* Start QUOTED PASSAGE *
Researchers updated the highly responsive Moshi voice-to-voice model to discuss visual input.
What’s new: Amélie Royer, Moritz Böhle, and colleagues at Kyutai proposed MoshiVis. The weights are free to download under the CC-BY 4.0 license, which permits commercial and noncommercial uses. You can hear examples of its output and chat with a demo.
Key insight: The original Moshi, which manages overlapping voice-to-voice conversations, comprises two transformers. The first outputs a text transcription of its speech, and the second outputs speech. Since Moshi generates text as well as speech, the authors of that work fine-tuned it to predict the next token of text. In MoshiVis, the addition of a vision encoder enabled the authors to fine-tune on not only image-text datasets but also image-speech datasets, which are not so plentiful. Fine-tuning on this wider variety of images enabled the system to understand images better than fine-tuning it solely on image-speech datasets.
How it works: To Moshi, the authors added a model based on a pretrained SigLIP vision encoder to encode images, a cross-attention adapter to fuse image information with speech tokens, and vanilla neural networks trained to act as gates that determine how much image information to fuse. Specifically, the authors added the adapter and a gate between Moshi’s existing self-attention and fully connected layers.
- The authors fine-tuned MoshiVis on seven datasets. For instance, they produced a vision-speech-to-speech dataset by prompting two Mistral NeMo models to talk about an image from initial descriptions of images in the image-text datasets PixMo and DOCCI, then using a custom text-to-speech model to convert the text into speech. Another example: They used OCR-VQA, an image-text dataset for answering questions about images (no speech data involved).
* End QUOTED PASSAGE *
* Start MATERIAL SHOWN *
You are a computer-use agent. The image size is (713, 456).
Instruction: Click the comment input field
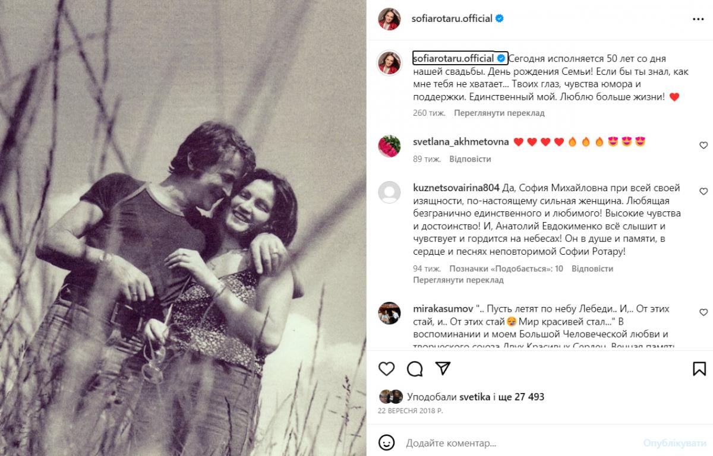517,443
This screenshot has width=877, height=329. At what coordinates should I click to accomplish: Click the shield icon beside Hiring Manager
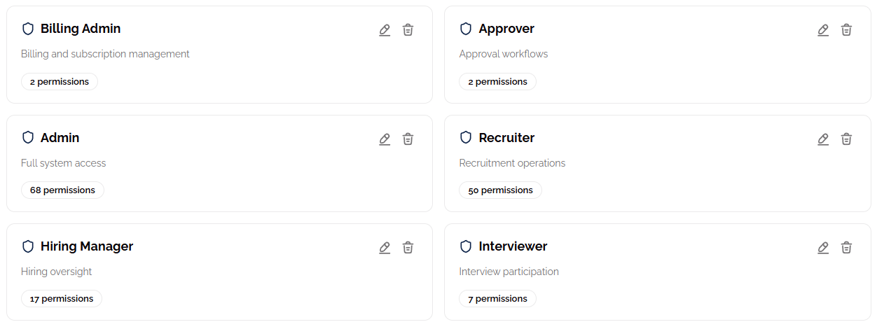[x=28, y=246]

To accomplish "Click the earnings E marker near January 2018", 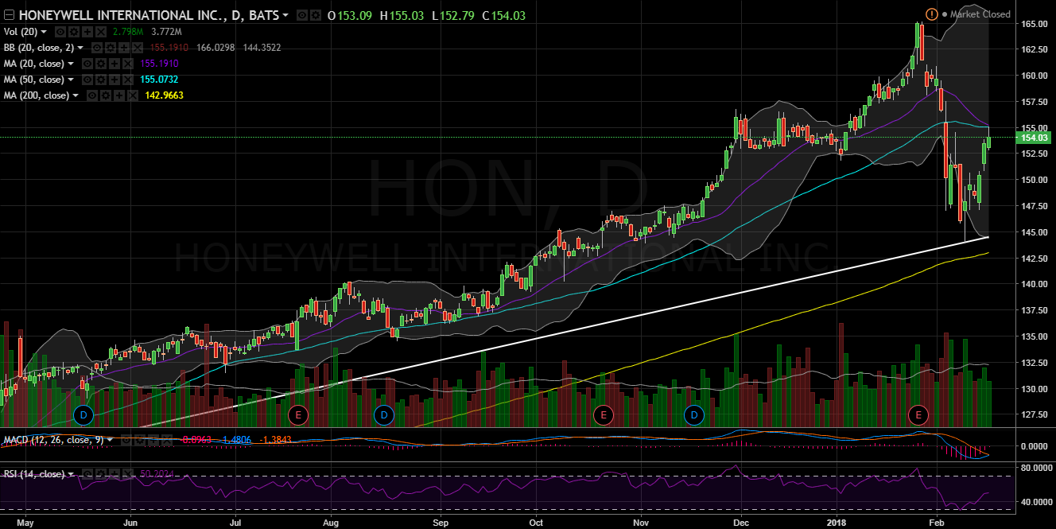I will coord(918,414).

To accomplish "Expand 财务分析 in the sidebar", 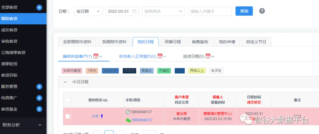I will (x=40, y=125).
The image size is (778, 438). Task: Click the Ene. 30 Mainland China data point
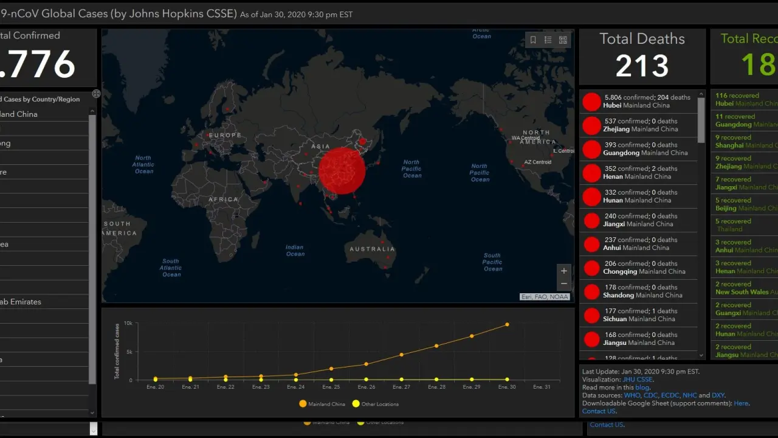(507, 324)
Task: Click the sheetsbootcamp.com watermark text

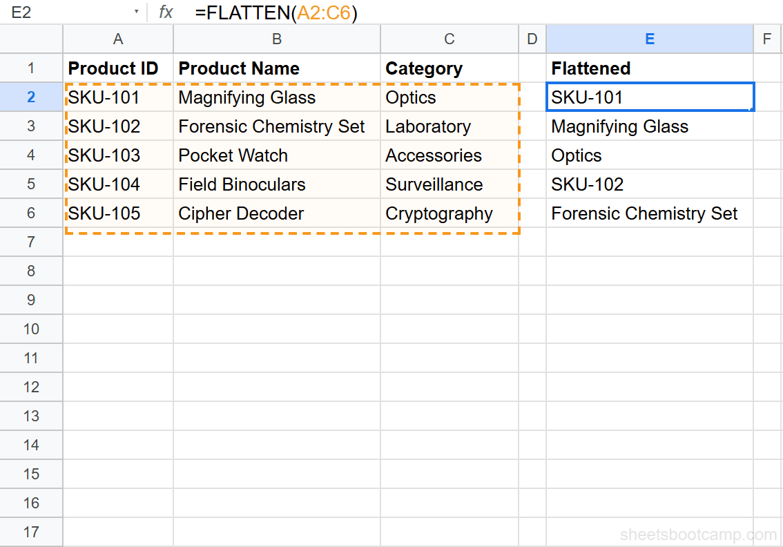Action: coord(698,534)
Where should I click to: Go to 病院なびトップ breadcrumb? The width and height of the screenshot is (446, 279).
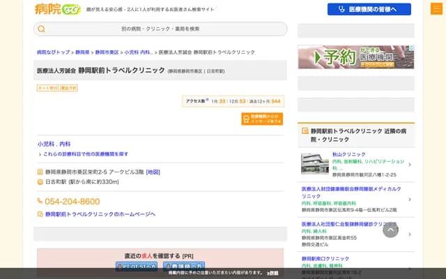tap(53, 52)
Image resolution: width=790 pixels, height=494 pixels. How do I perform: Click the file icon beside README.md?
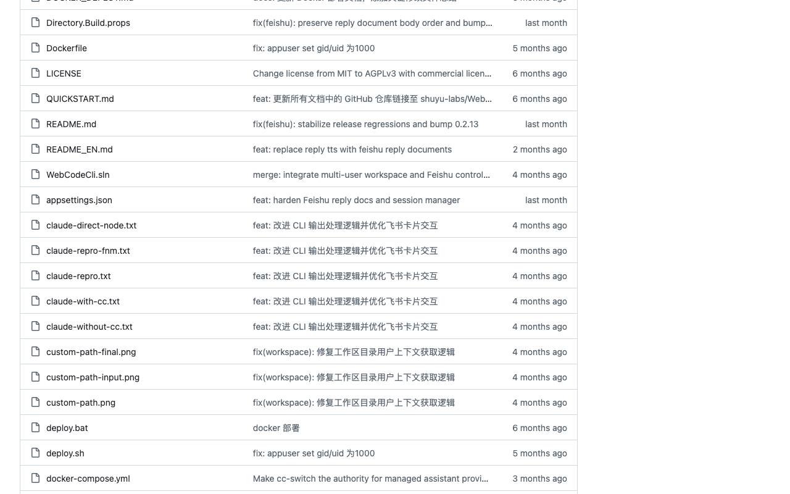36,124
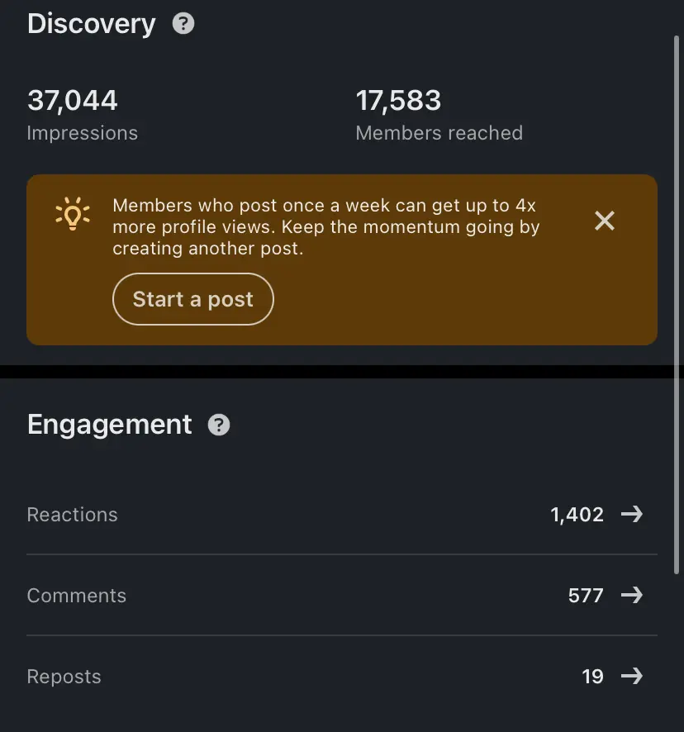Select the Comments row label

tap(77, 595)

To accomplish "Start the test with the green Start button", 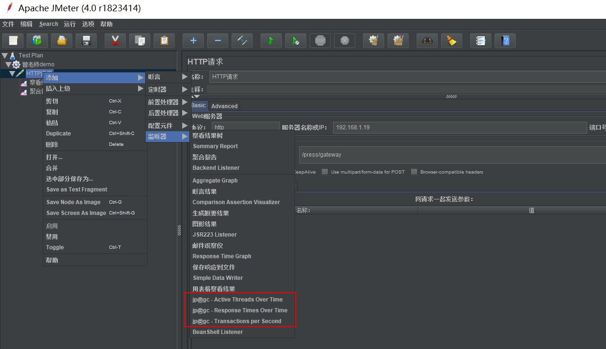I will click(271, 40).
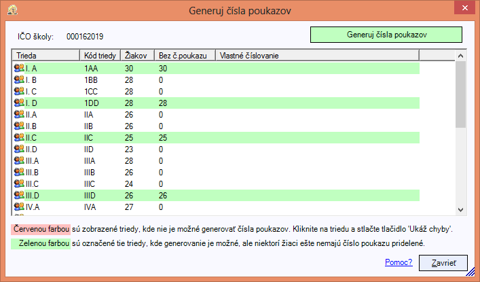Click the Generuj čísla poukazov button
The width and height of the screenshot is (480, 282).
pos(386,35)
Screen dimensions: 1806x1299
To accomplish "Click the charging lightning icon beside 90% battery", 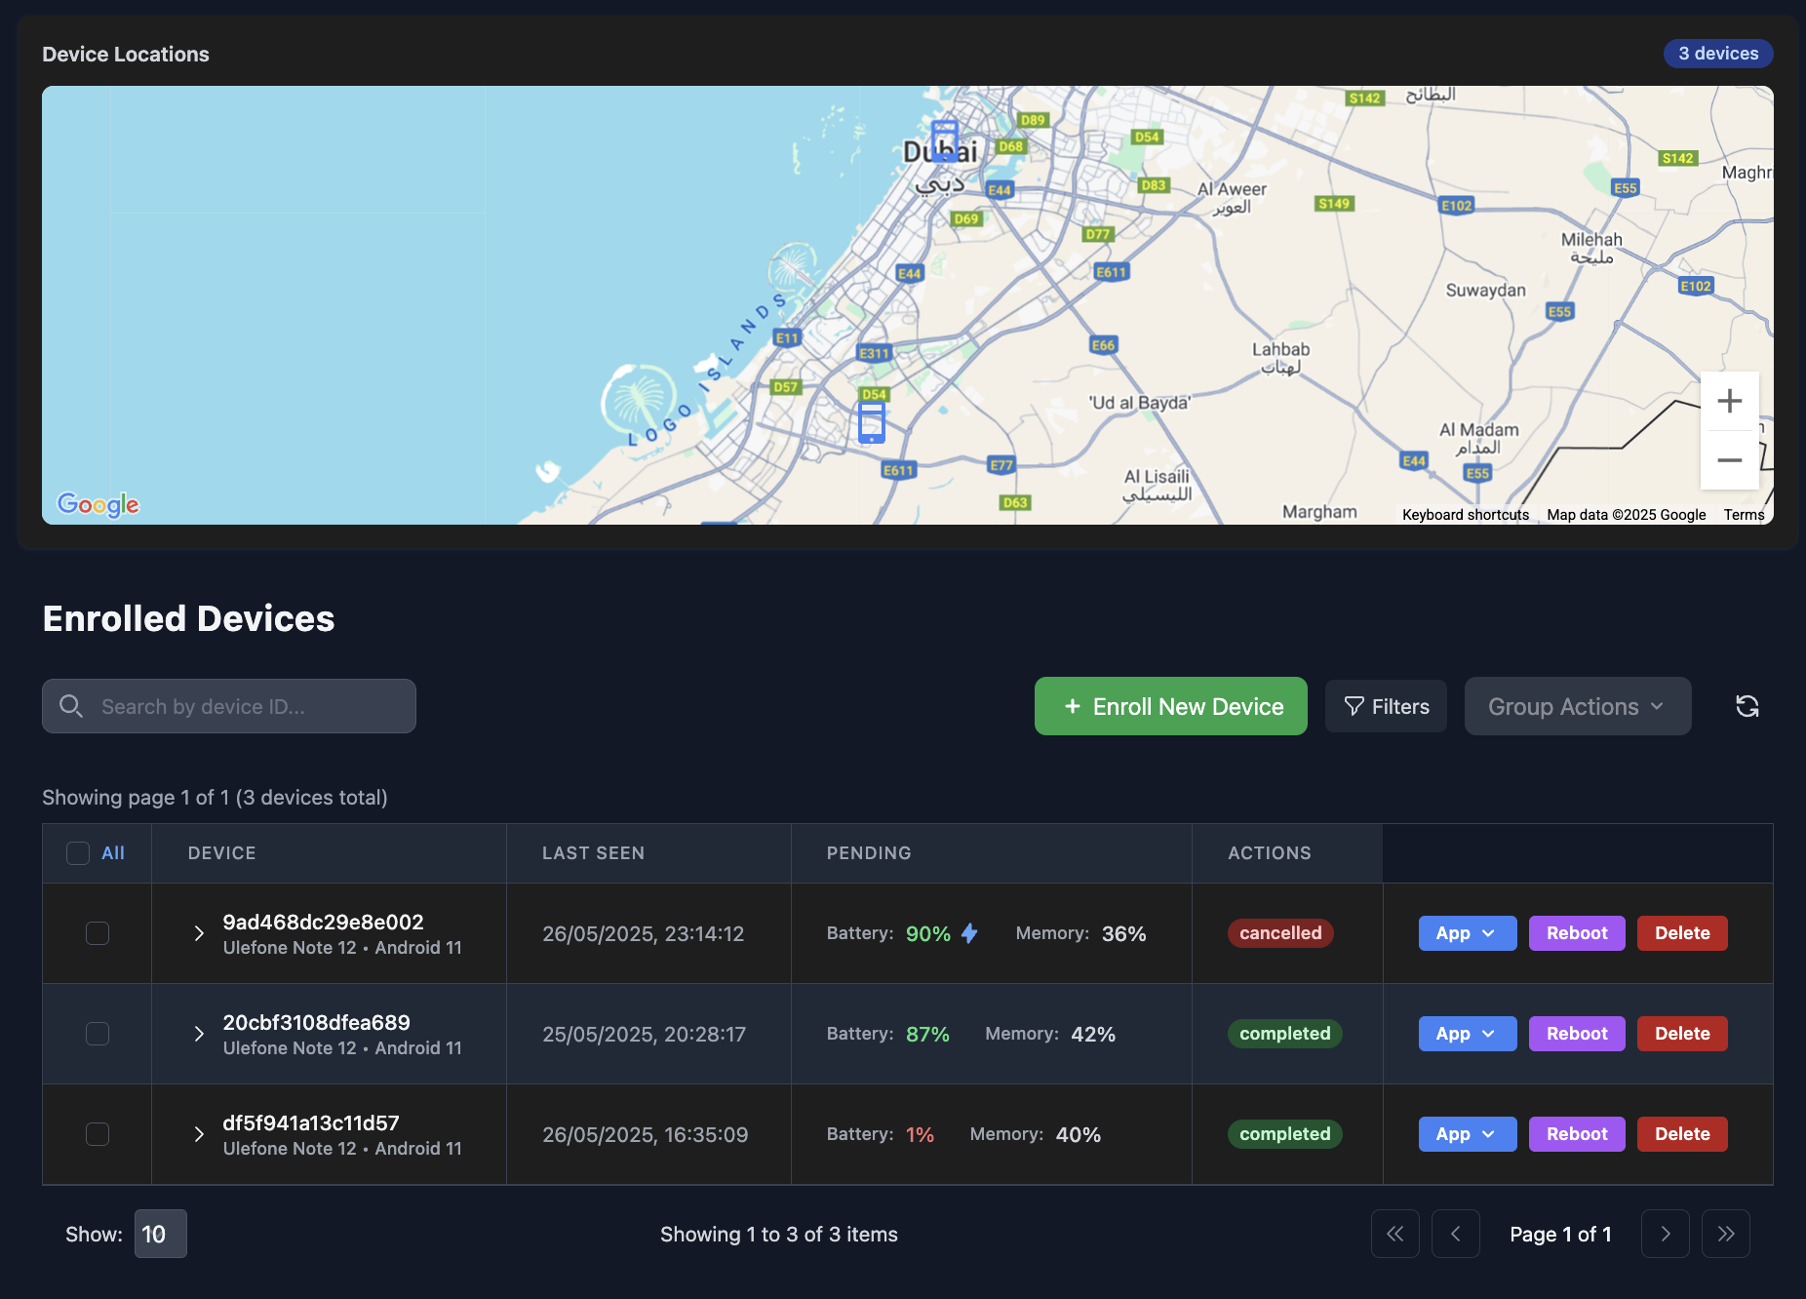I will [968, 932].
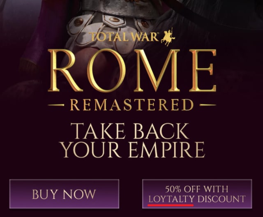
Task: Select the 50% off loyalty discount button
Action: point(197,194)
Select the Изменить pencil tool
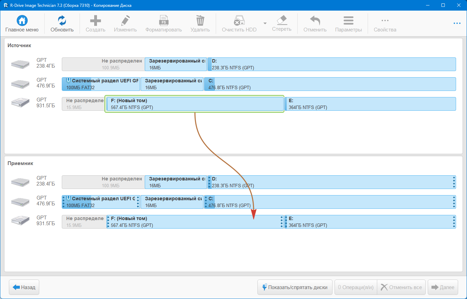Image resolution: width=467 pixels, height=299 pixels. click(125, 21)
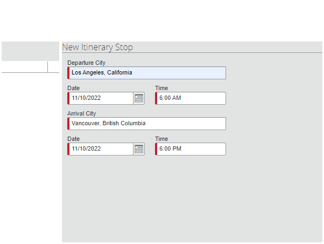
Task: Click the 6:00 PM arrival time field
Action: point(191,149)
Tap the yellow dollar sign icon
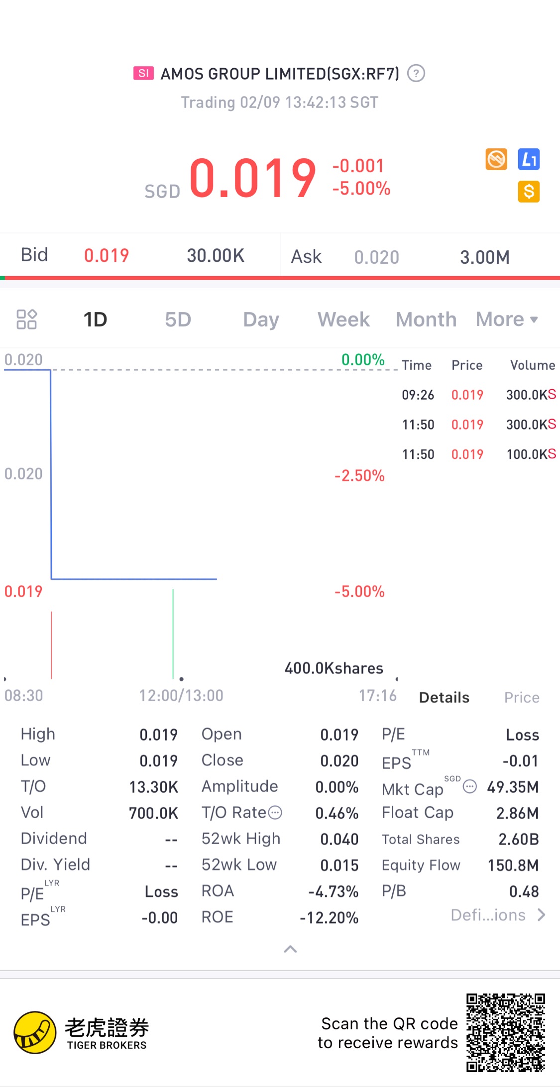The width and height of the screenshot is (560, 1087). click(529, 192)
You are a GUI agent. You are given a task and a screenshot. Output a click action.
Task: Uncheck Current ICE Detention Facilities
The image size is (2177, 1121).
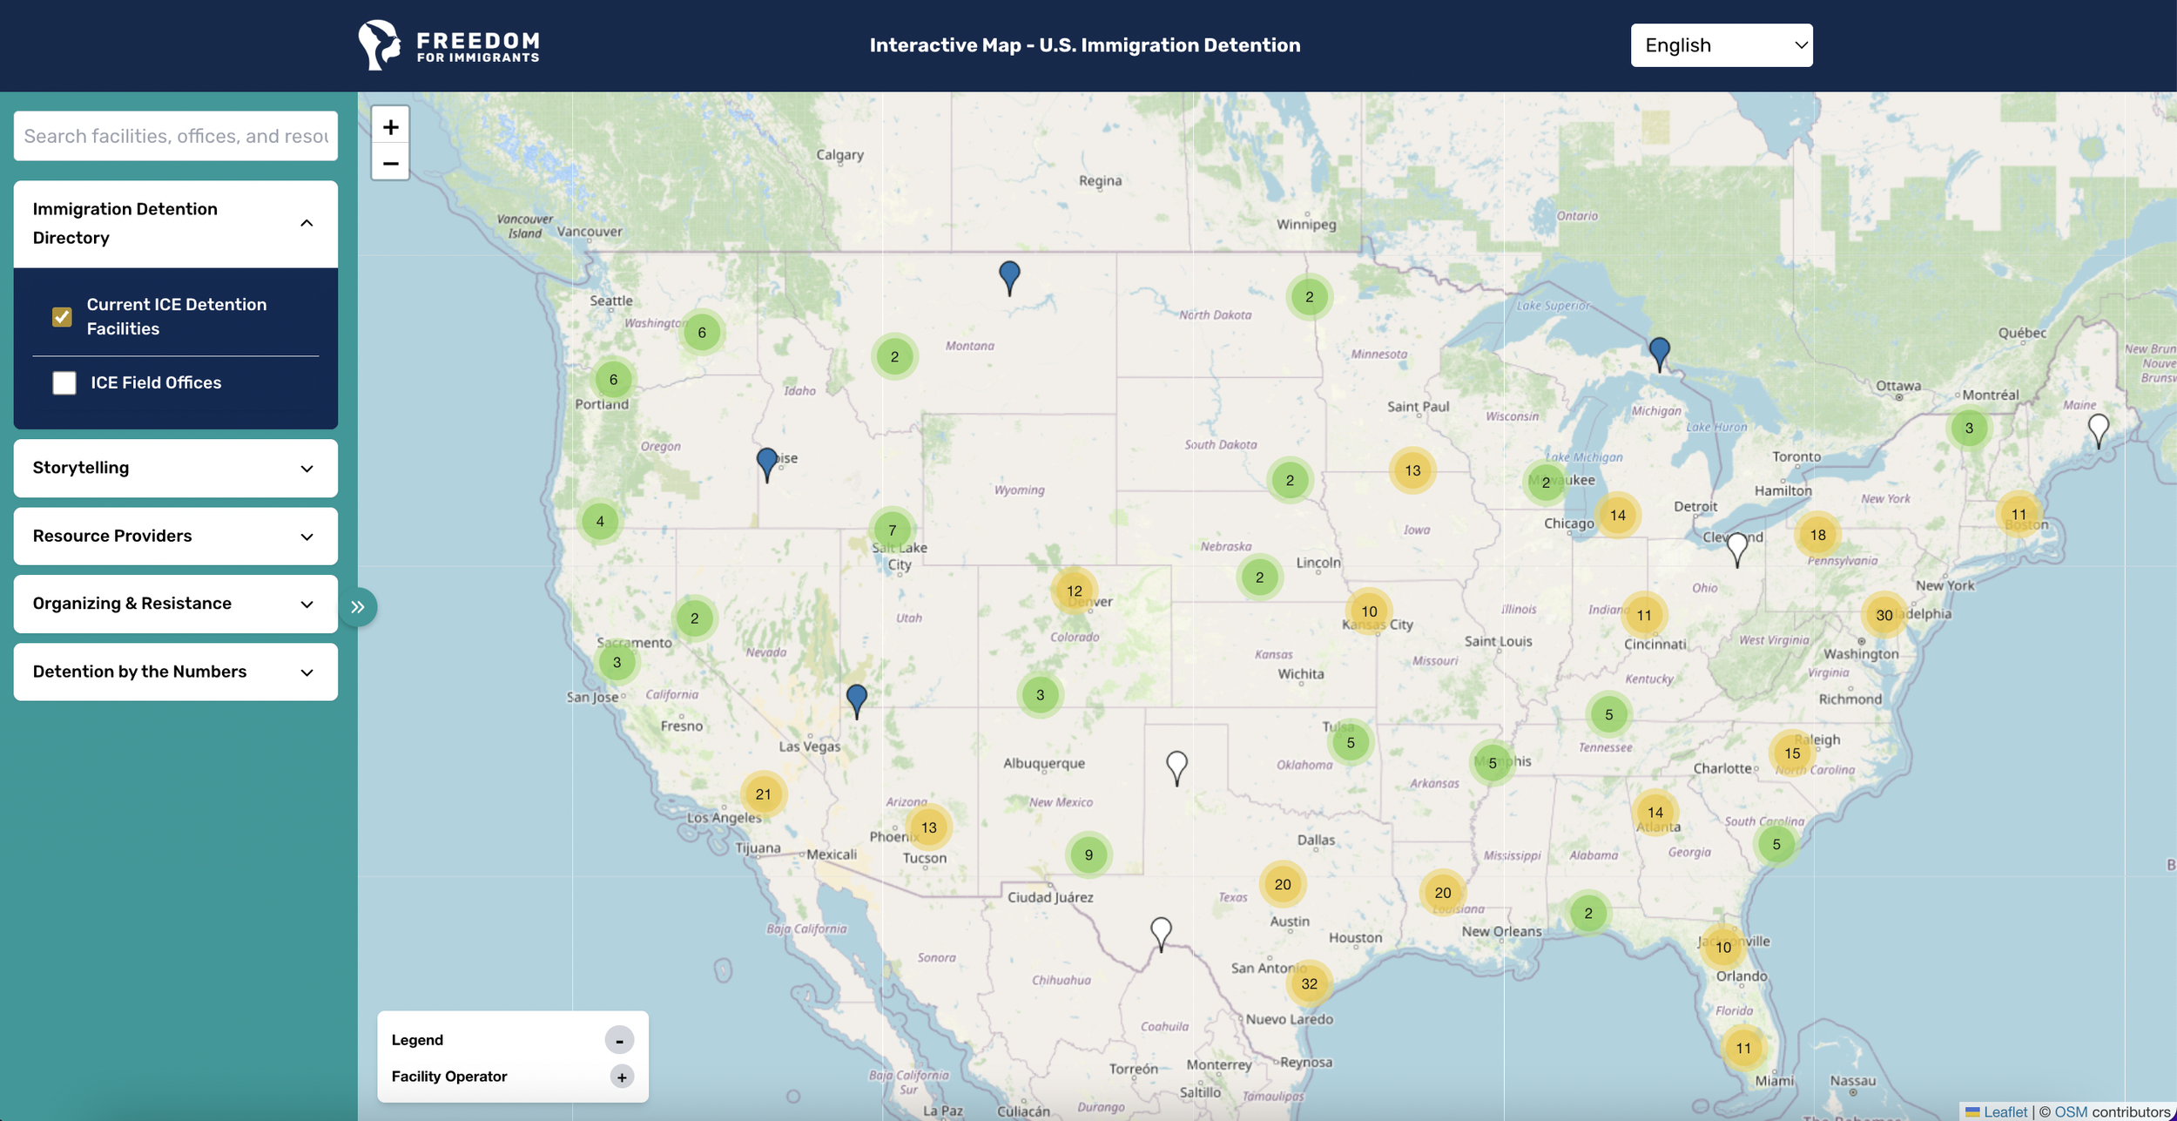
* End MATERIAL SHOWN *
SET EXERCISE 1
Which pretrained vision encoder is the MoshiVis write-up's image-encoding model based on?
SET EXERCISE 2
Copy out the MoshiVis write-up word for word, everything from "How it works: To" down to "speech data involved).".

ANSWER 1
SigLIP

ANSWER 2
How it works: To Moshi, the authors added a model based on a pretrained SigLIP vision encoder to encode images, a cross-attention adapter to fuse image information with speech tokens, and vanilla neural networks trained to act as gates that determine how much image information to fuse. Specifically, the authors added the adapter and a gate between Moshi’s existing self-attention and fully connected layers.
- The authors fine-tuned MoshiVis on seven datasets. For instance, they produced a vision-speech-to-speech dataset by prompting two Mistral NeMo models to talk about an image from initial descriptions of images in the image-text datasets PixMo and DOCCI, then using a custom text-to-speech model to convert the text into speech. Another example: They used OCR-VQA, an image-text dataset for answering questions about images (no speech data involved).